Death toll up to 16 in Southern storms; 7 in Alabama
April 17, 2011 - 0:0
BIRMINGHAM, Ala. (AP) -– Vicious storms smacked the Deep South and toppled trees like dominoes as tornadoes howled through towns. Seven deaths were reported in Alabama, including a man killed when the storm tossed a mobile home nearly a quarter of a mile across a state highway.
Combined with earlier reported fatalities in Arkansas and Oklahoma, the confirmed death toll had risen to 16 by early Saturday — the nation's deadliest storm of the season.Autauga County Chief Deputy Sheriff Joe Sedinger said three adult family members were killed around 11:00 P.M. Friday when a tornado ripped through homes in the Boone's Chapel community 24 miles north of the state capital of Montgomery.
The “tornado hit and jumped and hit and jumped again,” Sedinger said. “It would do some damage and then move on.”
Another three deaths were reported early Saturday in Washington County in southern Alabama, said Yasamie Richardson, spokeswoman for the Alabama Emergency Management Agency.

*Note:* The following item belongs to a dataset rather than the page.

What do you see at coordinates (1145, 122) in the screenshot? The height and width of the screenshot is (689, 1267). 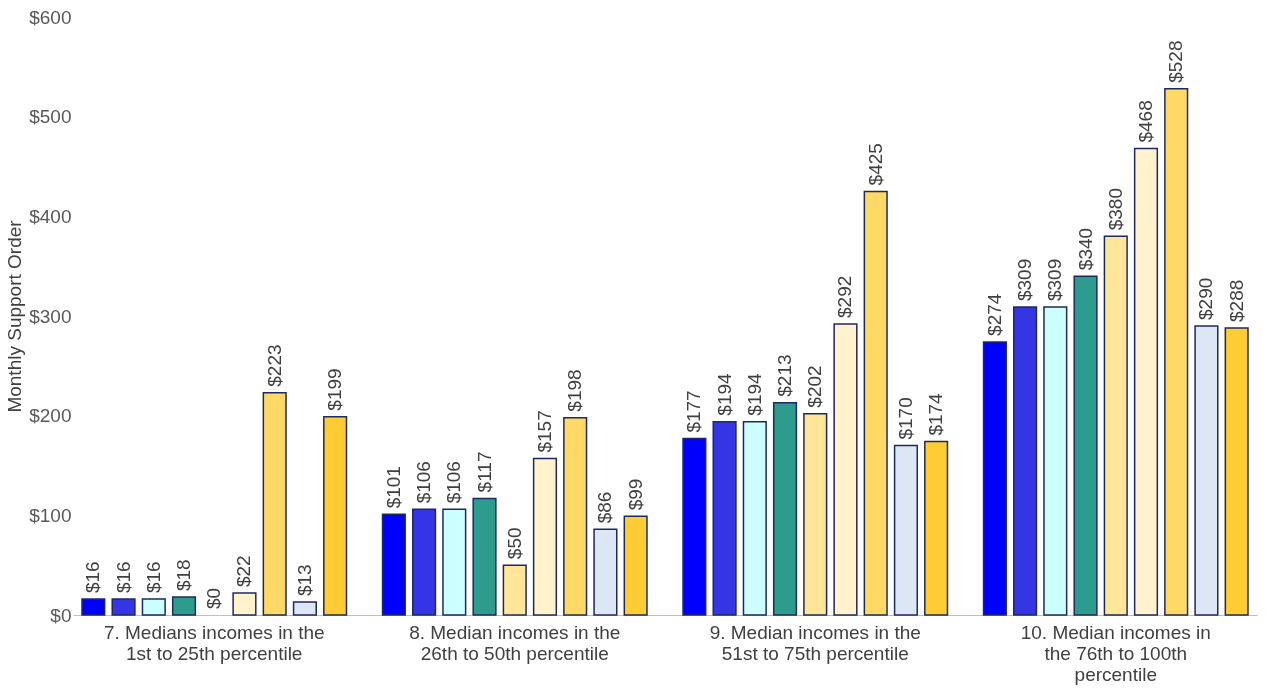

Don Faulkner, meteorologist with the National Weather Service in Mobile, estimated mobile homes make up around 40 percent of the houses in the area of Washington County where the storm hit. Richardson said she didn't immediately have details on the people killed there or where they were living.
The system showed no mercy on Mississippi either as it rolled eastward, damaging or destroying dozens of homes, businesses and churches. Crews worked to clear roads, find shelter for displaced families and restore power to thousands.
In Marengo County in west-central Alabama, four separate tornadoes hit over the span of about five to six hours, emergency management director Kevin McKinney said.
“They weren't simultaneous, they were back-to-back,” he said. The mobile home that had been tossed was a pile of rubble, along with another 30 homes or businesses that were destroyed, McKinney said. Four people had minor injuries.